Neural Networks consists of neurons that are connected to each other to perform highly computational tasks and to solve complex problems that are independent. Input is processed along with the activation function and the weights between different layers. Also, it does not handle with time dependent data. In order to overcome the disadvantages of neural networks such as independency, Recurrent neural Networks and Convolutional Neural Networks are used.

Recurrent Neural Networks deals with the time series data and the data that are not independent (Jian Zhang and Li, 2014). It processes sequential recognition and dynamic data. The output depends upon the previous value as well as the current input data. Different weights between the nodes and the layer are used for computation purpose. It also has memory to store the already computed values and the past histories. It can also pass the information sequentially in a selective manner. But the ability is only to perform one element at a time. The input size varies according to the specific application. Applications such as image classification, sentiment analysis, machine translation and image captioning are working under neural networks. The different classification of RNN includes the processing fixed size data, capturing images and giving out the text as a result, input and output as a text, language translation and classification based on a video.

Training Recurrent Neural Network is a highly difficult task. Training process involves Forward Pass, Backward Pass and Backpropagation. In forward pass, the sum is evaluated from initial node and in backward pass, Backpropagation is performed to minimize the squared error. In RNN, Backpropagation is performed by unfolding them into general feed-forward networks. Since RNN consists of memory to hold past values, it requires LSTM to process the data. Long Short Term Memory consists of four gates: Input Gate, Forget Gate, Memory Gate and Output Gate. These gates are said to be analog as it is very useful in differentiation during computation. Moreover, these cells allow selecting the data that needs to be remembered and the things that are not needed.

────

▶ **Problems to solve**
1) Quote the recurrent neural networks passage between "Training Recurrent Neural" and "are not needed.", inclusive.
2) In the recurrent neural networks passage, what four gates make up Long Short Term Memory?
3) Carry on the recurrent neural networks passage from its last sentence.

▶ **Provided material**

────

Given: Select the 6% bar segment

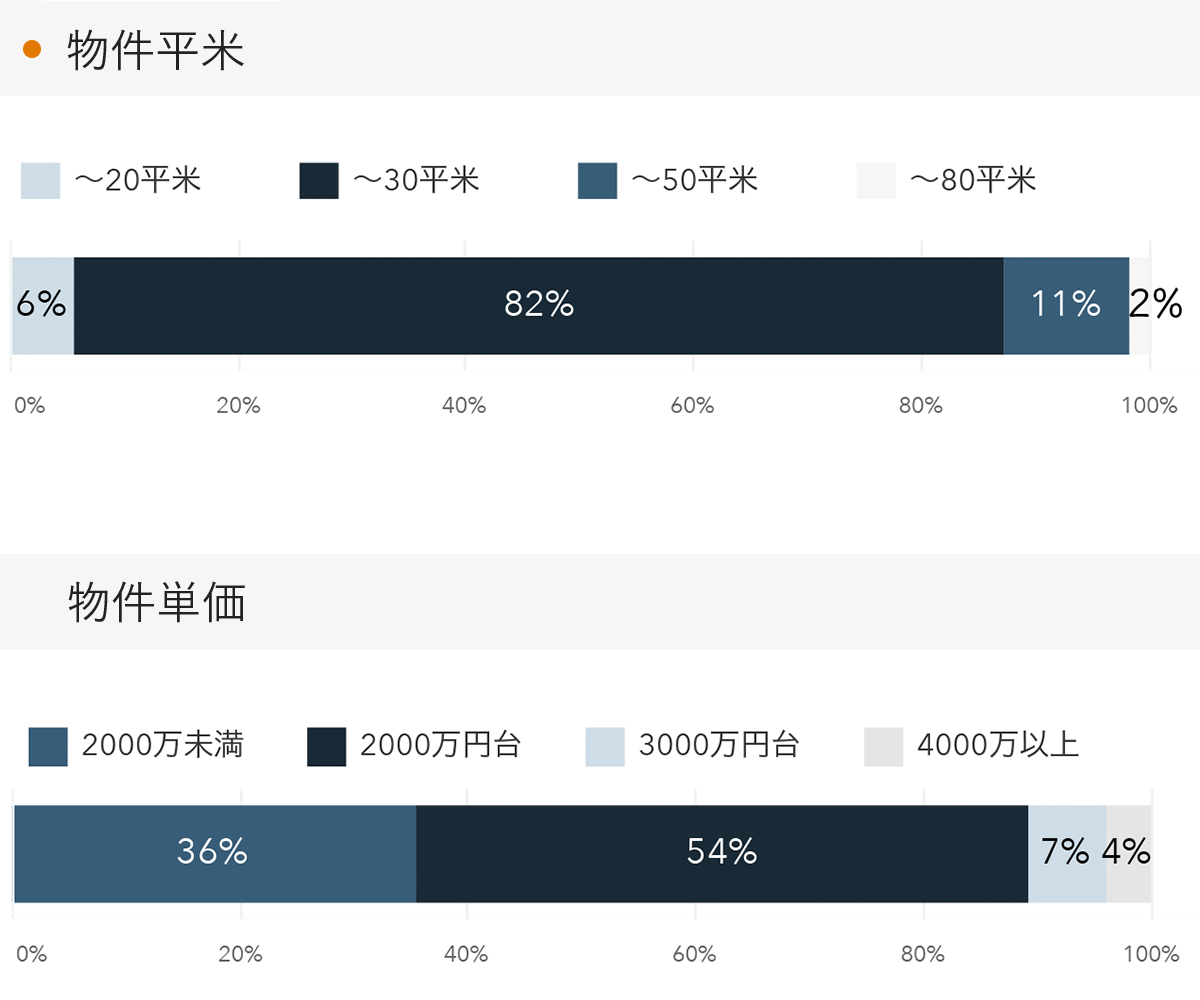Looking at the screenshot, I should pyautogui.click(x=42, y=305).
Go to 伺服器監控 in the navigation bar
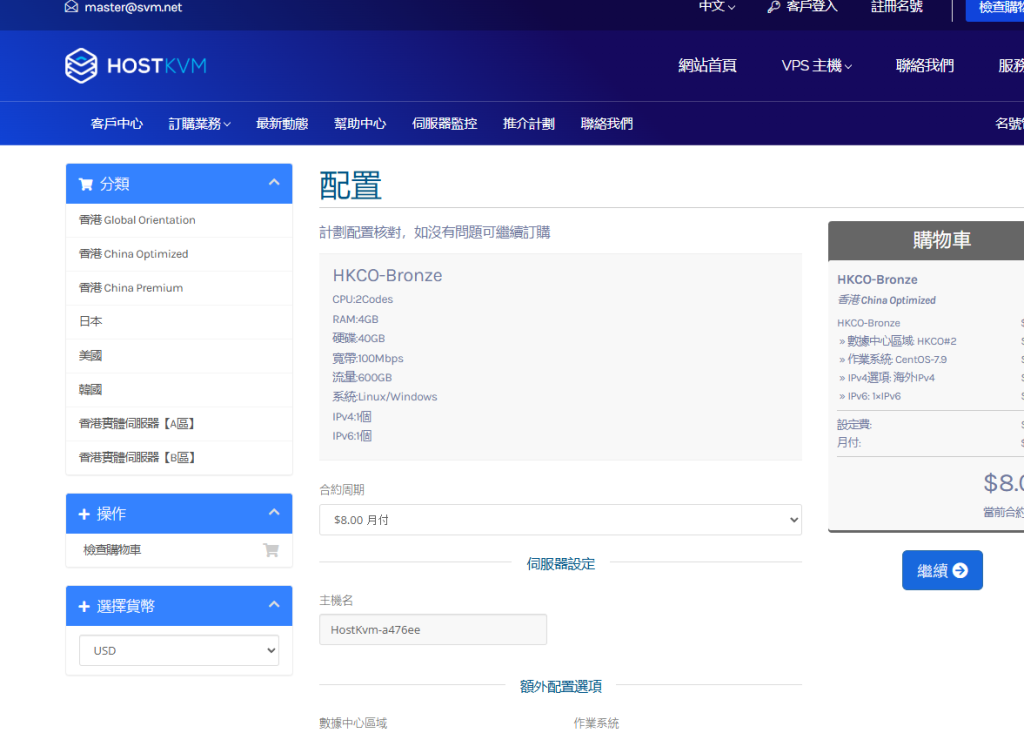Viewport: 1024px width, 733px height. click(444, 124)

────

▶ **Outputs by task**
1)
Training Recurrent Neural Network is a highly difficult task. Training process involves Forward Pass, Backward Pass and Backpropagation. In forward pass, the sum is evaluated from initial node and in backward pass, Backpropagation is performed to minimize the squared error. In RNN, Backpropagation is performed by unfolding them into general feed-forward networks. Since RNN consists of memory to hold past values, it requires LSTM to process the data. Long Short Term Memory consists of four gates: Input Gate, Forget Gate, Memory Gate and Output Gate. These gates are said to be analog as it is very useful in differentiation during computation. Moreover, these cells allow selecting the data that needs to be remembered and the things that are not needed.

2) Input Gate, Forget Gate, Memory Gate and Output Gate.

3)
Normal Artificial Neural Networks are trained using Backpropagation. But RNN is trained using Backpropagation Through Time (BPTT). The difference is that, in BPTT, the gradient at each step depends upon the previous time step. This is when the normal neural network becomes the feed-forward delay neural networks. After considering the previous and current time series, normal Backpropagation is performed.

The impediment is that there is no longtime dependency support (Rodrigo Moraes and Neto, 2013). So RNN is elongated to bidirectional and deep bidirectional RNNs. The concept of BRNN is to divide the units or nodes of a normal RNN into forward state and negative state. In BRNN, future elements and neuron values are also taken into the sequence. In deep BRNN, number of bidirectional hidden layers is increased with time so that they become multilayer feed forward networks.